Drake was the baby, the one who got by on charm alone, who’d managed to convince a good-looking nurse to share a piece of the chocolate cake the medical staff had behind closed doors in celebration of a fellow nurse’s birthday.
If Zane were here, he’d probably fill the hours by talking their ears off about his passion—planes and flying—just as he had since he was a grade-schooler.
Gabe was the quintessential peacemaker, the guy who made sure everyone was okay, or as okay as they could be with their mom currently under the knife.
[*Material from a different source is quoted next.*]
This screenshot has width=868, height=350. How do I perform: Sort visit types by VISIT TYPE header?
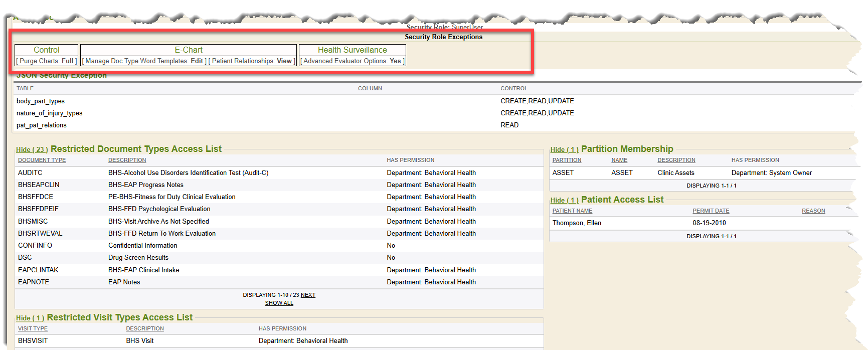pos(33,328)
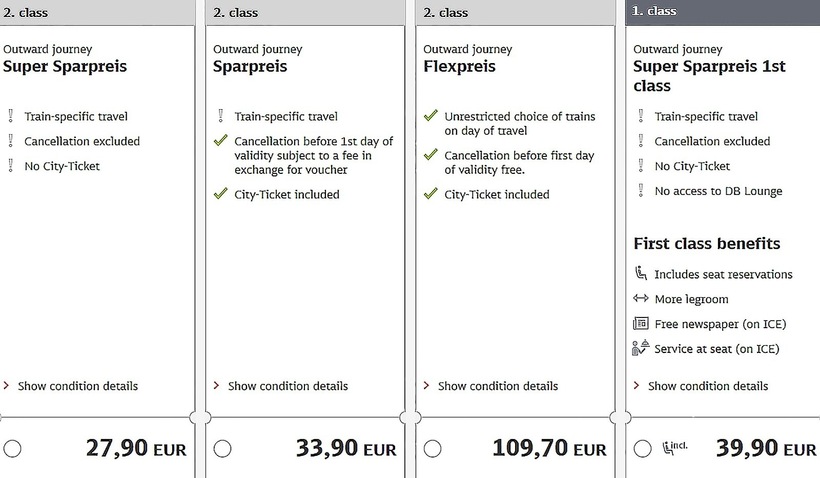Choose the 109,70 EUR Flexpreis radio button
Viewport: 820px width, 478px height.
tap(432, 448)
And Cole, he was the asshole brother, the keep-to-himself guy, the black sheep. Tonight, he’d mostly just sat quietly, pensively, consumed by thoughts of his mom and brothers and his relationships with each of them. His conclusion? He sucked at relationships. Always had.
These were his brothers, the people he’d grown up with. With their mom’s condition in question, it was clear that they needed to pull together, that his distancing was stupid.
Or maybe he was over-fucking-exhausted. Delirious.